Shared reflections on Education can be positively reflected on student’s learning and teacher’s teaching. Reflections on the topics you study are essential if one wants to put inaccuracies of educational process right.  Shared reflection on Teacher Education practices is one of productive works done that presents visions from the experience of how a teacher and a student openly shared their reflections of teaching and learning during a Physics method course.  The aim of the article was to show the way reflective process contributed to proficient planning of the educational process.

The practice of shared reflection began in January, 1999 and lasted four months. The participants of the experience were the people from different educational categories: Andre is a teacher of Physics, Mathematics and Technology to 14-19 aged students; Tom is a secondary science methods course teacher; Voja is a student enrolled into the promising experience. During a Physics method course at Queen’ s University in the 1998±99 academic year, they cooperated with each other for the unity of purpose. When the practice of shared reflections just took start, each participant proposed their suggestions on what they want to study and how.This awareness of the  first attempt to real improvement and understanding of one’ s own teaching included open communication with a colleague, be it verbal or written, led to further reading. It also led Andre to enroll in an independent study course to learn more about the Australian Project for Enhancing Effective Learning (PEEL) (Baird & North® eld, 1992; Baird & Mitchell, 1997).

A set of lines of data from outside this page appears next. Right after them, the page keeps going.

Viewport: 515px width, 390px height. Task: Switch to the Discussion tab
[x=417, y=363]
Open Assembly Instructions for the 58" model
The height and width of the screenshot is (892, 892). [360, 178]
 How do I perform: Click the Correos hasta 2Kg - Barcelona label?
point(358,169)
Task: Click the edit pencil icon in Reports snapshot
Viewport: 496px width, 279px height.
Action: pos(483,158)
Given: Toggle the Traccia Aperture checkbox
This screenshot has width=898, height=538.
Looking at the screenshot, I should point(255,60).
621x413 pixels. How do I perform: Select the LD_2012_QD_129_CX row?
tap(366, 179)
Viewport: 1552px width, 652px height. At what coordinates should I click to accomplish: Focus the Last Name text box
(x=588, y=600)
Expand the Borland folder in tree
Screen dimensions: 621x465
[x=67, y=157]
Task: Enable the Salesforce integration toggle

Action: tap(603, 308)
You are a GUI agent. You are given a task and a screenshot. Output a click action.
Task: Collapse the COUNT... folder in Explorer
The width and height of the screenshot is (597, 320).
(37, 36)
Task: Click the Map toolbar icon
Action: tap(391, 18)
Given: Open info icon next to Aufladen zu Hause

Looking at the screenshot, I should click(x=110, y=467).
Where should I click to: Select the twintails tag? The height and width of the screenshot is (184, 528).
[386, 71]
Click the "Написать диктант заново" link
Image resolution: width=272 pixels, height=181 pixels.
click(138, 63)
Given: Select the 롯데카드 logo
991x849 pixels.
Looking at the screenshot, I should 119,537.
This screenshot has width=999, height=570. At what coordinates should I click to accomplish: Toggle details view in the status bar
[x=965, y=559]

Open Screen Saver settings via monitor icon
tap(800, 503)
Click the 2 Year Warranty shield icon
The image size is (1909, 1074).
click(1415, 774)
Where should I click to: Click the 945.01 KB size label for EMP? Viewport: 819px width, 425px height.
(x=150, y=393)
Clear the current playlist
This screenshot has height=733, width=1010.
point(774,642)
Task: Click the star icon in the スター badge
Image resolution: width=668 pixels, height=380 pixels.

The PEEL is a new project that  demonstrates the learning and practical knowledge of groups of teachers that conduct new research at schools and classrooms by questioning existing practices, trying new methods and getting involved in discussion and reflection with a persistent commitment. Every teacher in PEEL felt they should do more to cover the problems students had, to change the similarities of teaching the subject and the need of wide communication, group collaboration and mutual perception of the reflective process. So Andre, Tom and Voja got engaged in a PEEL and they surely liked to discuss the realities of the classroom practice. Three-way conversation was valuable for each of them and enabled each participant to realize the role they played in improving education. By giving fair feedback, writing persistent reflections and making sense of the letters they received each reflection participant contributed his part in experience development. The experiment began to turn into unceasingly increasing circle, for each participant kept recording their reflections continually. If one did miss his part of the job, it would destroy the stability of the results. It would mean broken order of the form, unsolved question of the process, ignored problem of improvement. Our circle would be no more than a labyrinth, where everyone got stumbled up and confused.

  Simultaneously Tom and Voja shared with Andre the preceding messages, and Andre still kept the class to comment about their work. By the simple request of  `Things to keep or continue’ , `Things to Change’, and `Things to add’ Andre identified “the areas where  experience showed that students really stumbled on the misconceptions and suggested things we can do to try to avoid these misconceptions right off the bat”. This task helped to control the balance of the experiment and keep it in the right path. The results of the practice met the expectations awaited.

A few weeks later, Voja wrote his reflections on the course and prepared his eight months in a pre-service teacher education programme and shared them with Andre and Tom, who appreciated the document as an invaluable document. For Andre, it shows his impact as a teacher in a course. For Tom, who had partaken  in a similar reflective conversation with a member of his class in the previous year (Russell & Bullock, 1999), Voja’ s achievement emphasizes the nature of accounting how someone else taught the course that he knows so well.  And for Voja, his awareness of the experiment, reflective thinking on the way Andre taught helped him to focus on how he would teach his students in future.

Although they didn’t actively discuss the problems they faced, they had feedback, they had replied consistently and with enthusiasm. Otherwise the conversation would not have been productive and the practice valuable.

On personal part, I highly appreciate  value and  necessity of shared reflection in making student and teacher interaction easy, enjoyable and productive. To tell the truth, such way of student-teacher cooperation was ultimately new for me. This method is worth introducing it into classroom society. Students no more treat their teachers as strict, to-be-afraid-of people rather like a friend, advisor and a parent. This way of interaction gave its results, and I hope shared reflection will bring it further ahead.